L'ACRGTQ, l'AFG et Bitume Québec estiment qu'à l'heure actuelle, la situation ralentit considérablement, et paralyse complètement dans certains cas, au moins 150 chantiers routiers et d'infrastructure. En plus des délais et inconvénients majeurs engendrés par la situation, les trois associations déplorent que «des milliers de travailleurs québécois se voient forcés de rester à la maison, faute de travail».
Les organisations ont aussi font valoir que pour les travaux entrepris au début de l'été0, la finalisation de ceux-ci au cours des prochaines semaines «est mise en péril». Quant aux travaux qui étaient planifiés cette année, les associations avertissent que la fenêtre d'opportunité pour les réaliser se fermera si un règlement n'intervient pas imminemment.
«Les impacts de ce conflit de travail vont se faire ressentir encore longtemps au Québec.
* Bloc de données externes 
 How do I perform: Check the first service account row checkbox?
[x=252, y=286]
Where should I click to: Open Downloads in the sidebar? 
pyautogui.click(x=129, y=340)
Et plus on attend pour trouver une solution viable, pire ce sera. Au bout du compte, ce ralentissement force déjà le report de travaux importants jusqu'à l'an prochain dans certaines régions», a argué Bernard Bigras, président-directeur général de l'AFG.
Pour éviter que les Québécois «fassent les frais de cette grève», les trois associations appellent Québec et l'APIGQ à en arriver à une entente pour mettre fin au conflit de travail.
«L'heure est à la reprise des pourparlers. Nous exhortons les parties à revenir à la table et à négocier afin de trouver un terrain d'entente dans les plus brefs délais. Il en va de l'intérêt supérieur de la gestion de nos infrastructures, qui en ont plus que jamais besoin», ont conclu les directeurs généraux des trois organisations.